(Stored data entries)

---

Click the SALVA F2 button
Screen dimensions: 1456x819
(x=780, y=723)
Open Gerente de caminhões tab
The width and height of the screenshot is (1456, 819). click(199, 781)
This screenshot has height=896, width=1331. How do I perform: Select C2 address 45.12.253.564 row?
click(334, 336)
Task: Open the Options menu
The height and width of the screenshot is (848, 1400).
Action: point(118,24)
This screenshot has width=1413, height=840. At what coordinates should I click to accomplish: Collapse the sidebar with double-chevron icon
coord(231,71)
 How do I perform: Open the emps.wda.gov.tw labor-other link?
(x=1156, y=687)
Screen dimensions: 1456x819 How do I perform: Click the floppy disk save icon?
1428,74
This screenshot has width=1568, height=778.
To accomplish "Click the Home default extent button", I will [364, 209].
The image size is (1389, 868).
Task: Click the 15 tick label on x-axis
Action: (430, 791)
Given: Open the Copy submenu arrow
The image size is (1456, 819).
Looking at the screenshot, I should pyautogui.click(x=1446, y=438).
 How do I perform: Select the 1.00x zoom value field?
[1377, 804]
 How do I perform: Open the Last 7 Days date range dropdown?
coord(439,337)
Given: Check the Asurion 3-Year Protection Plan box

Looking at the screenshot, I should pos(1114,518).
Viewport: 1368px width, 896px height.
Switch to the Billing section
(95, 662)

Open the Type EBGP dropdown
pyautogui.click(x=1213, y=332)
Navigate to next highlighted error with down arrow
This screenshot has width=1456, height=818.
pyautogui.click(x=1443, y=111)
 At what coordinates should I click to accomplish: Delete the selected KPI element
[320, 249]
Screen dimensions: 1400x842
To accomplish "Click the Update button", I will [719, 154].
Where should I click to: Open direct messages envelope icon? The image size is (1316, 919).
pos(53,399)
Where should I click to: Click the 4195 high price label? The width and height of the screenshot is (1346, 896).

---

-- YOUR TASK --
Your answer should hold every line of the entries that contains the string "arrow".

-- FINISHED TASK --
Given: Open the Copy submenu arrow
Navigate to next highlighted error with down arrow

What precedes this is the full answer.